At the Chicago Democratic Convention in August 1968, yet again it was police violence by Mayor Daley's goons that drew national media attention to what was essentially a harmless prank by Abbie Hoffman, Jerry Rubin, Phil Ochs and other Yippies (Youth International Party). Featured events at the Yippies' Festival of Light in Lincoln Park (where the police riot occurred), included snaking dancing, poetry, mantras, the Yippie Olympics, a Miss Yippie Contest, and Pin the Rubber on the Pope.
In addition to attacking non-violent protesters engaged in nonviolent civil disobedience (remaining in the park after the 11 p.m. closing time), police also viciously attacked reporters, cameramen, as well as going on a clubbing rampage in the neighborhood (Playboy publisher Hugh Hefner was one of the local residents who was attacked).
All this magically transformed the Yippies non-violent prank into front page news. Though ironically they had to share the limelight with the Soviet invasion of Czechoslovakia. Violent Soviet repression of Dubcek's freedom movement also made this event international front page news.
Prague Spring and the Collapse of the Soviet Empire
Kurlansky's sections on Prague Spring and the 1968 student/intellectual uprising in Czechoslovakia are especially. As the US faces increasing levels of FBI and police repression, it's extremely heartening to learn about successful organized resistance in the brutal totalitarian regimes of cold war Eastern Europe . Moreover, Kurlansky's analysis of the role these movements played in the ultimate collapse of the Soviet bloc contrasts with the official US view that ingenious US foreign policy caused the fall of the USSR . It's quite common for the US power elite (particularly Zbigniew Brzezinski) to attribute the Soviet collapse to the American scheme to "lure" them into invading and occupying Afghanistan , which ultimately bankrupted the Soviet economy.
1968 author Mark Kurlansky clearly believes the Soviet's August 1968 invasion of Czechoslovakia marks the beginning of the end of the Soviet empire. In his view, the appearance of Soviet tanks on Czech streets killed the dream of eastern block reformers that socialism could be made more democratic. Without that dream, they had no choice but to turn to capitalism when they ultimately took power in the late eighties.

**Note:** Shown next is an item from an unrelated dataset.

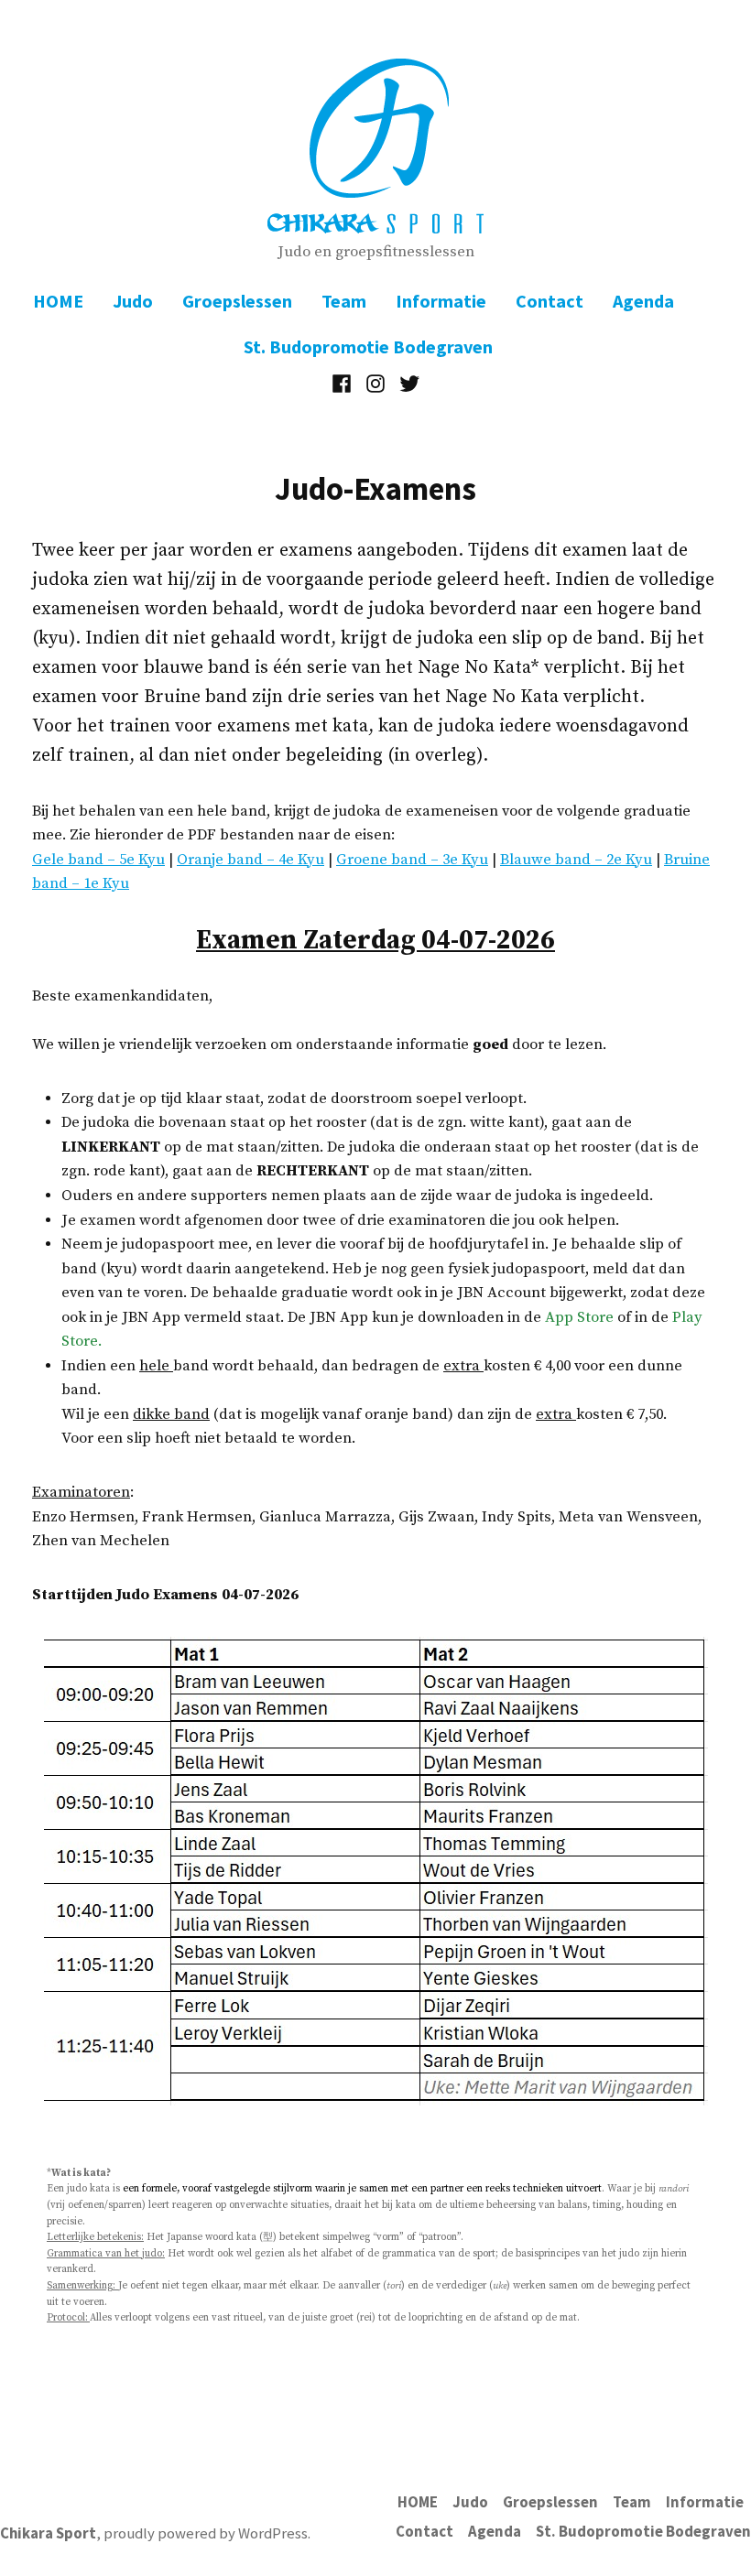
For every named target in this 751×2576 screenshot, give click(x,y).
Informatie (441, 300)
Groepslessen (237, 300)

He points out that the student/intellectual protest movement that brought Alexander Dubcek to power in January 1968 became less public but didn't disappear in the government repression that followed the Soviet invasion. The Soviet action also served to strengthen reform movements in other Soviet Bloc countries - especially Romania and Poland - where government leaders were under pressure to condemn the invasion.
Alexander Dubcek: the Father of "Prague Spring"
Kurlanksy goes into some
detail describing the background and personality of Alexander Dubceck, the
father of "Prague Spring." Dubcek was definitely no wild-eyed radical seeking
to overthrow communism. In every respect, he was the ultimate communist
bureaucrat: blindly loyal, dutiful, honest, and somewhat bumbling.
Dubcek, who had always believed in democratic reform, never spoke openly about
it because he was also very pro-Soviet. In fact, he never imagined the Soviets
would invade. Dubcek and his subordinates considered the Soviets their friends and
protectors. In this respect, Czechoslovakia was unique among eastern bloc
countries in voting in a communist government at the end of World War II
(rather than having it forced on them).
Parallels Between Dubcek and Nixon
Dubcek was clearly more moderate than the students and intellectuals in the street. As Kurlansky describes it, he was actually somewhat dismayed at being suddenly thrust into power in January 1968 - owing to his predecessor's inability to contain the student protest movement and the Slovak nationalist movement that exploded simultaneously in late 1967. At the same time, Dubcek was deeply principled, unlike many Communist Party officials, and resisted Soviet pressure to use police and military violence to suppress the freedom movement. Aside from his refusal to invoke military force against students and workers, his situation parallels that of Richard Nixon's in some ways. Nixon was also forced to enact a number of progressive initiatives (The Clean Air Act, the Environmental Protection Agency, the Occupational Health and Safety Administration, the National Endowment for the Humanities, Social Security Supplemental Income) in response to a large and vocal protest movement. There are some interesting essays in the Nixon Library regarding the political pressures that led Nixon to embrace these reforms: http://www.nixonera.com/library/domestic.asp
As Kurlansky points out, Dubcek had no real platform until April 1968, when he issued an Action Program with three planks: 1) commitment to Czechoslovakia 's socialist political/economic system, 2) ending secret police repression of personal and political beliefs, and 3) ending the monopoly of power by the Communist Party.
The immediate result was liberalization of foreign travel, increased access to foreign periodicals in Czechoslovakia, as well as an increase in media exposes about Czech and Soviet corruption and Stalin's notorious purges. Freedom of artistic expression also increased, and everywhere Czech students wore blue jeans and long hair, listened to rock and jazz, displayed psychedelic posters and even held an international film festival.
Soviets Forced to Keep Dubcek in Power
Brezhnev, the Soviet prime minister, had been one of Stalin's henchmen in several purges. As a result, he put extreme pressure on Dubcek to crack down on these "excesses." Dubcek, however, was also profoundly antiwar. Even as Russian tanks rolled into Czechoslovakia , he explicitly ordered a robust, well-trained and armed Czech military not to fire on them. As in Tiananmen Square in China , the main opposition to the tanks was tens of thousands of unarmed civilians, which only served to blacken the Soviet's reputation, both in Czechoslovakia and the world press.